- **Task brief**: For each line of the material below, give that line again word for word.

- **Entries supplied**:
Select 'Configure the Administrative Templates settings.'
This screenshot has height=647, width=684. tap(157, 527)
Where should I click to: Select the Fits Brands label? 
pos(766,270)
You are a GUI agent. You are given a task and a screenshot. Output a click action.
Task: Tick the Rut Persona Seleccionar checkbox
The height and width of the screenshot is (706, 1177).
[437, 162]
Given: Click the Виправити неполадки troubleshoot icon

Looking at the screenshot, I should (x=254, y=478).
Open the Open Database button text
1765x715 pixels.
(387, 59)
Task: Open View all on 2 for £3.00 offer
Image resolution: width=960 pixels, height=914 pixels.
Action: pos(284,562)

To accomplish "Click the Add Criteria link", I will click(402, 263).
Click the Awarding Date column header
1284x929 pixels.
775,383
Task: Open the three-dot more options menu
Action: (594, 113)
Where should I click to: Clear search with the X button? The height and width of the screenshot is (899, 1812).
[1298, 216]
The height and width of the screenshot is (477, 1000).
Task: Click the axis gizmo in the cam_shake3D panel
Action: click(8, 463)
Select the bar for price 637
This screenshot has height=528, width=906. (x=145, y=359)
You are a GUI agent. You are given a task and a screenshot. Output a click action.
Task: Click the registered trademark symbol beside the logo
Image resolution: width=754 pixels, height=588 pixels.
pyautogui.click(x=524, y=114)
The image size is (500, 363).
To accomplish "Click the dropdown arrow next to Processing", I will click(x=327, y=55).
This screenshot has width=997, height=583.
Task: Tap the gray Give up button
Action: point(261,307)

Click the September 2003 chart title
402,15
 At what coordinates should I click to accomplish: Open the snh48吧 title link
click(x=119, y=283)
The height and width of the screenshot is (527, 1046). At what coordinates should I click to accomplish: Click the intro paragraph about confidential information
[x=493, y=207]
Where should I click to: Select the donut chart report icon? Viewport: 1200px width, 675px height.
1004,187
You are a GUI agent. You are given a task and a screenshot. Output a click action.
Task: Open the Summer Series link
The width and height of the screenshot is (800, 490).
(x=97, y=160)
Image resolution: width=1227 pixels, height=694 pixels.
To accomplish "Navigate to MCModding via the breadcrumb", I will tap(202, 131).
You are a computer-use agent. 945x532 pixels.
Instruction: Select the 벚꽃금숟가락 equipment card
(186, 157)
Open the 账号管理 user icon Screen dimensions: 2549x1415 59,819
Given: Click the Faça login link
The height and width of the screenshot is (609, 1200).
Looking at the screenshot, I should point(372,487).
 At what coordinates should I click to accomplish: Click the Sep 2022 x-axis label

- **Exercise result**:
Select 'Configure the Administrative Templates settings.'
This screenshot has height=647, width=684. tap(157, 527)
Where should I click to: Select the Fits Brands label? 
pos(766,270)
You are a GUI agent. You are given a task and a screenshot. Output a click action.
Task: Tick the Rut Persona Seleccionar checkbox
The height and width of the screenshot is (706, 1177).
[437, 162]
Given: Click the Виправити неполадки troubleshoot icon

Looking at the screenshot, I should (x=254, y=478).
Open the Open Database button text
1765x715 pixels.
(387, 59)
Task: Open View all on 2 for £3.00 offer
Image resolution: width=960 pixels, height=914 pixels.
Action: pos(284,562)

To accomplish "Click the Add Criteria link", I will click(402, 263).
Click the Awarding Date column header
1284x929 pixels.
775,383
Task: Open the three-dot more options menu
Action: (594, 113)
Where should I click to: Clear search with the X button? The height and width of the screenshot is (899, 1812).
[1298, 216]
The height and width of the screenshot is (477, 1000).
Task: Click the axis gizmo in the cam_shake3D panel
Action: click(8, 463)
Select the bar for price 637
This screenshot has height=528, width=906. (x=145, y=359)
You are a GUI agent. You are given a task and a screenshot. Output a click action.
Task: Click the registered trademark symbol beside the logo
Image resolution: width=754 pixels, height=588 pixels.
pyautogui.click(x=524, y=114)
The image size is (500, 363).
To accomplish "Click the dropdown arrow next to Processing", I will click(x=327, y=55).
This screenshot has width=997, height=583.
Task: Tap the gray Give up button
Action: point(261,307)

Click the September 2003 chart title
402,15
 At what coordinates should I click to accomplish: Open the snh48吧 title link
click(x=119, y=283)
The height and width of the screenshot is (527, 1046). At what coordinates should I click to accomplish: Click the intro paragraph about confidential information
[x=493, y=207]
Where should I click to: Select the donut chart report icon? Viewport: 1200px width, 675px height.
1004,187
You are a GUI agent. You are given a task and a screenshot. Output a click action.
Task: Open the Summer Series link
The width and height of the screenshot is (800, 490).
(x=97, y=160)
Image resolution: width=1227 pixels, height=694 pixels.
To accomplish "Navigate to MCModding via the breadcrumb", I will tap(202, 131).
You are a computer-use agent. 945x532 pixels.
Instruction: Select the 벚꽃금숟가락 equipment card
(186, 157)
Open the 账号管理 user icon Screen dimensions: 2549x1415 59,819
Given: Click the Faça login link
The height and width of the screenshot is (609, 1200).
Looking at the screenshot, I should point(372,487).
 At what coordinates should I click to accomplish: Click the Sep 2022 x-axis label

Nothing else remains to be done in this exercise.